> [RECORD EXTRACTS]
++++++

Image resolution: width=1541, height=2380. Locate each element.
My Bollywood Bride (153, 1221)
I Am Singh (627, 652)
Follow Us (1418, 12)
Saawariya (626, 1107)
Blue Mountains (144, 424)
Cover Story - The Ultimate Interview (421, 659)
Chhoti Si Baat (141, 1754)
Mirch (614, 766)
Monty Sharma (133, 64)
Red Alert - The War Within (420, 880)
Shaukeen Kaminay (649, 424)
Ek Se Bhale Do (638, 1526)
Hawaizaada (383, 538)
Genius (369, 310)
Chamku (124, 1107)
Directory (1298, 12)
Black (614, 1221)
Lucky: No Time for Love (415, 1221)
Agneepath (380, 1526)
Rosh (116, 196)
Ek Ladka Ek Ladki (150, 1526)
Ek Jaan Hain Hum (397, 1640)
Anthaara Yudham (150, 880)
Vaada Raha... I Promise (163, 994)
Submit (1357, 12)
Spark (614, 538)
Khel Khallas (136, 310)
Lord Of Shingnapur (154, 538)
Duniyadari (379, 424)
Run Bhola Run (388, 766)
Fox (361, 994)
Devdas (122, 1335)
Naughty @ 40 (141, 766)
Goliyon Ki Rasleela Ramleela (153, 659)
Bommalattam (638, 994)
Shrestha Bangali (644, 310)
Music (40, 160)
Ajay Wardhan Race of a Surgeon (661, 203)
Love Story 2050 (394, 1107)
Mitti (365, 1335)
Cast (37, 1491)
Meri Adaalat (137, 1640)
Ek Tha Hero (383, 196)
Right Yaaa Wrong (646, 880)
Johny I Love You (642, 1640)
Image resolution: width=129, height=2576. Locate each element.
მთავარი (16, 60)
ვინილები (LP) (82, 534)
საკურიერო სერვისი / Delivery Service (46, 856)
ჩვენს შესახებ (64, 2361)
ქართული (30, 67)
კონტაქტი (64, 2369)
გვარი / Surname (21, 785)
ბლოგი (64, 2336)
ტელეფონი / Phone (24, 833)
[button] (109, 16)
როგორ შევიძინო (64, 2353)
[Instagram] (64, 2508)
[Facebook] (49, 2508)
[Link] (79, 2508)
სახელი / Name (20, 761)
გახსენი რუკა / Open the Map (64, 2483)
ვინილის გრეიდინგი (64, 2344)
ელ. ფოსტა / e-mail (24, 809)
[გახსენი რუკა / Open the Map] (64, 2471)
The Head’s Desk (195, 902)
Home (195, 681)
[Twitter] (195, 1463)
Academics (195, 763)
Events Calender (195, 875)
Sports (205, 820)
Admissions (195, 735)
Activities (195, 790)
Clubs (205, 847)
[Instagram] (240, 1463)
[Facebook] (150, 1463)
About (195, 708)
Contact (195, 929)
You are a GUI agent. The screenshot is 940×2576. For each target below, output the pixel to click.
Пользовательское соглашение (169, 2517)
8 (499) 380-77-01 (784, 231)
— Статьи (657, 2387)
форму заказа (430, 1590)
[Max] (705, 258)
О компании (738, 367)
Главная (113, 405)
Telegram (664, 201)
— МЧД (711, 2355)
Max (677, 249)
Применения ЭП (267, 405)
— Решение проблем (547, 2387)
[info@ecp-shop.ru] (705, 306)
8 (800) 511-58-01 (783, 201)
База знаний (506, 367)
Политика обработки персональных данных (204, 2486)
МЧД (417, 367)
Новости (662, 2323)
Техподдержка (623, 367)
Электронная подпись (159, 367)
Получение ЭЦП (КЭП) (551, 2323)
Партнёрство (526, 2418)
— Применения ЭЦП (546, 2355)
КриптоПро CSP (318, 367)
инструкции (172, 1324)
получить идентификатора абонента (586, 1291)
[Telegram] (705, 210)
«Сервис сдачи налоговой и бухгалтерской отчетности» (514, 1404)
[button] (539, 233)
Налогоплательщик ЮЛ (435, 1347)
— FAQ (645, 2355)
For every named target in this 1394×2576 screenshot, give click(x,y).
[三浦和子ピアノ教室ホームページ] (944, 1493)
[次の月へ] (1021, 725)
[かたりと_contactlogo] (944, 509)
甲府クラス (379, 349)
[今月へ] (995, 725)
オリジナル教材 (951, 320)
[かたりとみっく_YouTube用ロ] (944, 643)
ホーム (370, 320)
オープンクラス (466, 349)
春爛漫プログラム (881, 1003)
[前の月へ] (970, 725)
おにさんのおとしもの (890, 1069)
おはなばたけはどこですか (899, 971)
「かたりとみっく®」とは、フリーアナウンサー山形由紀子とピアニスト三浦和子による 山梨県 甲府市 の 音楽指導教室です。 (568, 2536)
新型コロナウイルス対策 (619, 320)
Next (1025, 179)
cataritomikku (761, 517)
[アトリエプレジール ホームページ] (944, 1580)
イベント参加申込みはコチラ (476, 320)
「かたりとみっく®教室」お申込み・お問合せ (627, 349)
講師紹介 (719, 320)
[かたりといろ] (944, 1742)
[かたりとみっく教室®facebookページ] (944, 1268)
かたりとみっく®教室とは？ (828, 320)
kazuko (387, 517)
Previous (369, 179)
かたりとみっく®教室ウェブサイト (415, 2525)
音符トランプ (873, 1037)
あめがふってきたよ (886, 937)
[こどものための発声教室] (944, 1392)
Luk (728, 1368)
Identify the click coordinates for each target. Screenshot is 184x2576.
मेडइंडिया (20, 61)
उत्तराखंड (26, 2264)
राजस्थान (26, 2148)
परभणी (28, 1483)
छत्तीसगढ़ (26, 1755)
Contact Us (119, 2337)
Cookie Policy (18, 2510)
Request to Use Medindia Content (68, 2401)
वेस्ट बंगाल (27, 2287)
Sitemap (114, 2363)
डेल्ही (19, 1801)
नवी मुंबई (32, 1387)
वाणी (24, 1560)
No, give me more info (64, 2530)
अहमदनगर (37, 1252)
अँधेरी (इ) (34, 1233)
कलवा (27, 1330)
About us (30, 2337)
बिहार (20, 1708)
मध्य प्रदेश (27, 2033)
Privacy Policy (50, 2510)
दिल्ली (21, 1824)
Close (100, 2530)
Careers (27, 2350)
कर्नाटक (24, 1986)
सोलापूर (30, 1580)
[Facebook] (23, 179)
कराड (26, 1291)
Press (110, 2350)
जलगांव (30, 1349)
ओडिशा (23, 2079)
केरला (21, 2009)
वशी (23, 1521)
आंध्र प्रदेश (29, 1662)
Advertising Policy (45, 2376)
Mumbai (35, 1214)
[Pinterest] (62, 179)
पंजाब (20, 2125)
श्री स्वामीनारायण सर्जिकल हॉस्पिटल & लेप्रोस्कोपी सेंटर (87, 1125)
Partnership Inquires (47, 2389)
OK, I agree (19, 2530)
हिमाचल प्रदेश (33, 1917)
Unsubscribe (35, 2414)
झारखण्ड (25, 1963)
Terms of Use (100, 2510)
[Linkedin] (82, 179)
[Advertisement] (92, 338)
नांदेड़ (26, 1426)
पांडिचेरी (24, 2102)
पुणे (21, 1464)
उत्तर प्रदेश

++++++

> [TASK PROMPT] Copy all lines of the material above where the string "give" occurs.

> [OUTPUT FOR THIS TASK]
For every named target in this 1394×2576 screenshot, give click(x,y).
No, give me more info (64, 2530)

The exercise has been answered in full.